Cultivating the Cultural Memory of Ranunculus Paucifolius T. Kirk, a South Island Subalpine Buttercup. (2017)
AuthorsCobley JJLshow all
Building from an idea outlined in Libby Robin’s landmark study How a Continent Created a Nation (2007), this article traces shifting European attitudes towards Ranunculus paucifolius, a rare subalpine buttercup, from ‘strange and foreign’ to ‘familiar’ then ‘endangered’. I draw from fragments of historical evidence held in museums, botanic gardens, archives, and university teaching collections in order to understand how and why the Castle Hill buttercup became important to Canterbury’s high country identity and in need of safeguarding. Since entering the Western scientific record, R. paucifolius has been observed growing in home gardens and botanic garden nurseries, as well as in the wild and in experimental nursery plots at Castle Hill, its only known habitat, between the Torlesse and Craigieburn ranges in the South Island of New Zealand.

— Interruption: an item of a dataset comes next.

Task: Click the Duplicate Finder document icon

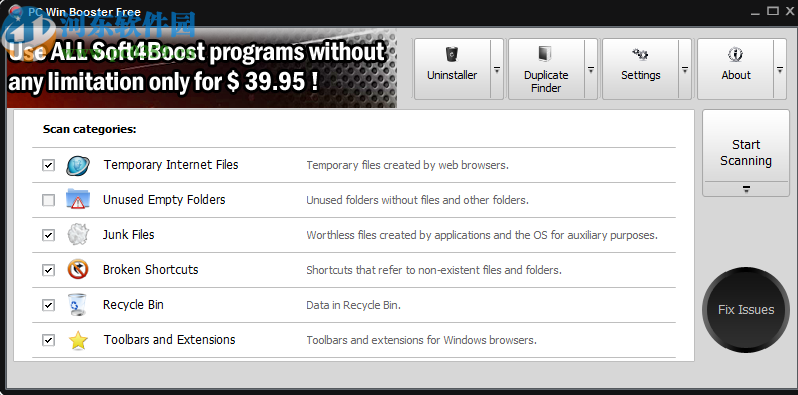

Organised around the themes of discovery, classification and conservation, this article unearths certain ambiguities and risks associated with the preservation of regionally and nationally significant plants, and highlights the evolving importance of indigenous flora in cultural memory.
CitationCobley JJL (2017). Cultivating the Cultural Memory of Ranunculus Paucifolius T. Kirk, a South Island Subalpine Buttercup. International Review of Environmental History. 3(1). 43-62.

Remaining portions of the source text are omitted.